Sunday 28 August 2011

Likelihood estimation and optimisation

We noticed when generating the multivariate dataset, mydata, that although the mvrnorm command allows us to specify the correlation between the simulated variables, the actual correlation observed might depart from this value, especially when the sample size is small. You will also be familiar with the idea of a 'nonsignificant' yet positive correlation. For instance, if in a sample of 20 cases, you obtain a correlation of .2, this is not statistically significant, which is to say that it is not reliably different from zero. These observations illustrate the point that any observed statistic is an estimate of a parameter which is never quite precise – the degree of precision will depend in part on the sample size.  Rather than just specifying whether a correlation is significant or not, it is possible to adopt a different approach of estimating the likelihood that the observed value comes from a population that has a given true value.  This is a key concept that you need to grasp in order to understand how OpenMx works, and so we will spend some time illustrating it with examples.
 
Our script will use the mydata file that you created earlier. If you are running the same session, it will still be present in memory. If you have shut down R, it will only be present if you accepted the option "Save Workspace Image" when exiting R. This is not a problem, because we saved the data, and so can just read it in. Or you can always recreate it!
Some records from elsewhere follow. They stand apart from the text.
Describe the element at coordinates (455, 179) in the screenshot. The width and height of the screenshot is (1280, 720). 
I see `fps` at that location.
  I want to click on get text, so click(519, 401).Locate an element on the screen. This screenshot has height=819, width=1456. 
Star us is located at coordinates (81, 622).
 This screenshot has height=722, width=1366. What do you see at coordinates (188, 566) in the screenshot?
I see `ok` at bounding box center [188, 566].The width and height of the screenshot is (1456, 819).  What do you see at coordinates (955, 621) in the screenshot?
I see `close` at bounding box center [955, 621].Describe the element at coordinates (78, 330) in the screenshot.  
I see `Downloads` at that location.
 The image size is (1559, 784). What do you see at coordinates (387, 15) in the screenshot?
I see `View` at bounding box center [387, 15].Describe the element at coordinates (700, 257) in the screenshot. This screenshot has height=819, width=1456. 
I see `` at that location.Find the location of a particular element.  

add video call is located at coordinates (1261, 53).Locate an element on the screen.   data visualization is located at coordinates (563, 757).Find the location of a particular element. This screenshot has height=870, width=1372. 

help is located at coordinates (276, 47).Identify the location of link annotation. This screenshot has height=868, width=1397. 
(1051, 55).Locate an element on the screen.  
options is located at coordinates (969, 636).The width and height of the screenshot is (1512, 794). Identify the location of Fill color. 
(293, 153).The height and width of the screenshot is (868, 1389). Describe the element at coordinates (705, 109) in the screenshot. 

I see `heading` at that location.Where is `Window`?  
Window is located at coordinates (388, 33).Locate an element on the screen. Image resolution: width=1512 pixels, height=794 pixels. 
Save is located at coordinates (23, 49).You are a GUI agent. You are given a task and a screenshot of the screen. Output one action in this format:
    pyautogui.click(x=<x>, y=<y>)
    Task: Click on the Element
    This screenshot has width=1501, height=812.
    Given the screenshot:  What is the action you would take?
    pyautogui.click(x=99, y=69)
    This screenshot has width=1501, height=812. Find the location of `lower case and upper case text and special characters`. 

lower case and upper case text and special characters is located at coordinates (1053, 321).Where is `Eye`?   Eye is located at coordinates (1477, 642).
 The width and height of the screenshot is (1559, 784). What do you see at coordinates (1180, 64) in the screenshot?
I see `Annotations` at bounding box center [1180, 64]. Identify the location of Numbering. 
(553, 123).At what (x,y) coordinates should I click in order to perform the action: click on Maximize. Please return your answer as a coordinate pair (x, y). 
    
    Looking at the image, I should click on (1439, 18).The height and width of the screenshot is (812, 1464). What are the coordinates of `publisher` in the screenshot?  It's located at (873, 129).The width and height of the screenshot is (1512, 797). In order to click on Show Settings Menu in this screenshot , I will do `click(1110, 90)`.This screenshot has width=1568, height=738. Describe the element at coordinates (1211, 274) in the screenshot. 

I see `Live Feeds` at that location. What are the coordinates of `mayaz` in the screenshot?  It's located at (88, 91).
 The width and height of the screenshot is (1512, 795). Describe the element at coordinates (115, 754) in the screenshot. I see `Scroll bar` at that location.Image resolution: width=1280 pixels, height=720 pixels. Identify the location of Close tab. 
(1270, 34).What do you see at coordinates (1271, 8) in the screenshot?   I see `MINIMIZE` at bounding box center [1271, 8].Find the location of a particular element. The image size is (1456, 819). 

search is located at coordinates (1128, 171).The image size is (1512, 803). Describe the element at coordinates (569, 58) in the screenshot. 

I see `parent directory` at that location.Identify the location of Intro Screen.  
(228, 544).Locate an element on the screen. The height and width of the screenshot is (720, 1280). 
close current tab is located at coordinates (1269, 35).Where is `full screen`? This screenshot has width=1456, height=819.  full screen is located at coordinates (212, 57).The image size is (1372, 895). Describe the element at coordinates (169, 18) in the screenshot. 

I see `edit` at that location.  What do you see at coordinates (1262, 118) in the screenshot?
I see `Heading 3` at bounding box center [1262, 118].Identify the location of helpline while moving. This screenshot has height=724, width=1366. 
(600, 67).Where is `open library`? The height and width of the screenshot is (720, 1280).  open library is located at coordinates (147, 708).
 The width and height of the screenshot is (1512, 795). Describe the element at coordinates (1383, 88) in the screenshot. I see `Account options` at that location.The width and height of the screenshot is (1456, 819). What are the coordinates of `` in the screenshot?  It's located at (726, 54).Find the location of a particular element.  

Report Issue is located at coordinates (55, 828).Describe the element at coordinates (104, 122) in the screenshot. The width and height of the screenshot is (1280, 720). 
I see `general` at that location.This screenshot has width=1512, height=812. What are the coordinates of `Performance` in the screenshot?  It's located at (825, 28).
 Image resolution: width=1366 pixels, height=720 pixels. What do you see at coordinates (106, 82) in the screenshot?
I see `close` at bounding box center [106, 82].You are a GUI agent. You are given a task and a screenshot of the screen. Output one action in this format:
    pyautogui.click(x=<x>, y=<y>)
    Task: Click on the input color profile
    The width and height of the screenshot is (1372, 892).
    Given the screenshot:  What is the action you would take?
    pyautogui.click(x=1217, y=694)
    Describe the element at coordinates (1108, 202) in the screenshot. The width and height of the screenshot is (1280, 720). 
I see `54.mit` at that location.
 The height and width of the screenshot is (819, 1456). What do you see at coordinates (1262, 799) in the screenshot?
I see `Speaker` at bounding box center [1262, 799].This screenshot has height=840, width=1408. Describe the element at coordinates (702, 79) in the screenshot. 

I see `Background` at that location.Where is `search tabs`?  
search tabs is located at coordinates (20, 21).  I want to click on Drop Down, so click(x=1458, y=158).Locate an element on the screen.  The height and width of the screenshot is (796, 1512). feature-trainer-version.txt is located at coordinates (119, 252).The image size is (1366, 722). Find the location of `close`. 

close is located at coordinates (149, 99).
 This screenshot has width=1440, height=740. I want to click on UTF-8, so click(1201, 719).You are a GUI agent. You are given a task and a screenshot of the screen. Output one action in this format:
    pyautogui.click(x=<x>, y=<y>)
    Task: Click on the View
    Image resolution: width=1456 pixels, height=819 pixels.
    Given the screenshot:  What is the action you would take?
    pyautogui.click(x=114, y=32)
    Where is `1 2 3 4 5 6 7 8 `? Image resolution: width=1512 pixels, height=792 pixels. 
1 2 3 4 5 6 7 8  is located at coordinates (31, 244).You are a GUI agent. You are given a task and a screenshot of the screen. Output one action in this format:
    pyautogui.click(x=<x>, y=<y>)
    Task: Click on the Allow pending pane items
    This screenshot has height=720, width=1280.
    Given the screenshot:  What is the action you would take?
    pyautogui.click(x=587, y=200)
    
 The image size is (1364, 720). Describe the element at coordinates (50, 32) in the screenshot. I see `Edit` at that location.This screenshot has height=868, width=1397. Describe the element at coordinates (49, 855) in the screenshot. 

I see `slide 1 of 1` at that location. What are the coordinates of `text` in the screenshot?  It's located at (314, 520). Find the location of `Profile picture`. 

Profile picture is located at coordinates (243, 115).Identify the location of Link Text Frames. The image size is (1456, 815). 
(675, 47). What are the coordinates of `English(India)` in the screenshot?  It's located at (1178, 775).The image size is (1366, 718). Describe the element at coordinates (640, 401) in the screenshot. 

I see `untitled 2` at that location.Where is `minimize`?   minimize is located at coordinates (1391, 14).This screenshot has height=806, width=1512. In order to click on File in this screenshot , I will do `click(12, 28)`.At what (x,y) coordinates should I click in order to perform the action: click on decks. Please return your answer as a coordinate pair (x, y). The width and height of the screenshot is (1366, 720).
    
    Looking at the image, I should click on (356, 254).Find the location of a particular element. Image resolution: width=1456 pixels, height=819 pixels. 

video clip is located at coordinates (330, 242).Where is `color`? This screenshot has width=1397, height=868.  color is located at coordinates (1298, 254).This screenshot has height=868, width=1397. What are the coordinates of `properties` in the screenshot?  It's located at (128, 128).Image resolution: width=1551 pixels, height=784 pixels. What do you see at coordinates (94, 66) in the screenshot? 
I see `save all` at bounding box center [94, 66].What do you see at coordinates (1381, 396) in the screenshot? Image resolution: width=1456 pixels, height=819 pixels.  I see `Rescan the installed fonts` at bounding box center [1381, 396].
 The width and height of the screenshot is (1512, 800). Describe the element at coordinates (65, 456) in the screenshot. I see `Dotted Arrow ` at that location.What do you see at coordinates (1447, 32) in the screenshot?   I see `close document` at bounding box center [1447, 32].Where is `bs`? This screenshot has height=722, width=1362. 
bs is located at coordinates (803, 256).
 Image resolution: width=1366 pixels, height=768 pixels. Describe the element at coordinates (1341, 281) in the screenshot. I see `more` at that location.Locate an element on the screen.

There is an easy way to check which variables are present in memory. At the R console, type
    objects()
and you get a list of all variables.

NB. If at any point you want to clear all variables from the workspace, type:
rm(list = ls(all = TRUE))
Alternatively, you can go to Misc on the menubar and select Remove all Objects.

Now copy this program into your Editor and run it.
#-------------------------------------------------------------------------------------------------------
# Likelihood_demo
#  Computes likelihood of observed correlation relative to range of true population correlations
#   by DVM Bishop, 6th March 2010
#-------------------------------------------------------------------------------------------------------

mydata=read.table("myfile")  # read in the data we created earlier
    # NB the name is not saved with the data – we reassign it here
                                          # Could use any filename we like
myn=nrow(mydata)             # set myn to the number of cases

mycoro=cor(mydata)           # set mycoro to the correlation matrix for mydata
mynvar=nrow(mycoro)          # set mynvar to the number of variables

myresult=matrix(0,nrow=10,ncol=2)   
# set up a blank matrix with 10 rows to hold expected correlations and likelihoods

mylabels=c('True correlation','-LL')    # Put labels for 2 columns of myresult in a vector
dimnames(myresult)=list(NULL,mylabels) # Allocate the labels to myresult
                                    
for (myx in c(1:10))   # Start a loop, which will run with value of myx updated
                            # from 1 to 10 on each pass through
{
 mytruecor=matrix(c(1,(myx-1)/10,(myx-1)/10,1),nrow=2)    
# Divide (myx-1) by 10 to give expected correlation for this pass of loop,
# i.e. likelihood is computed for correlations ranging from 0 to .9
 myresult[myx,1]=(myx-1)/10   # Results table has true covariance value in column 1

 myLL=(myn-1)%*%log(det(mycoro))-log(det(mytruecor))+sum(diag(mytruecor%*%solve(mycoro))-mynvar)
#  formula for computing negative log likelihood of observed correlation matrix, 
#  given true population value

myresult[myx,2]=myLL # put -likelihood value for this pass of the loop in myresult
# close curly bracket denotes end of loop

plot(myresult) #plot true correlation vs likelihood
#-------------------------------------------------------------------------------------------------------
In practice, for computational reasons, it is customary to report a value of 2 times the negative log likelihood, rather than the raw likelihood. The lower this value, the better the fit.
Figure 2: Output from Likelihood_demo

As you will see from the plot, the negative log likelihood function is at a minimum when the true population covariance is .5.
For further demonstration, we'll take advantage of R's prepackaged datasets.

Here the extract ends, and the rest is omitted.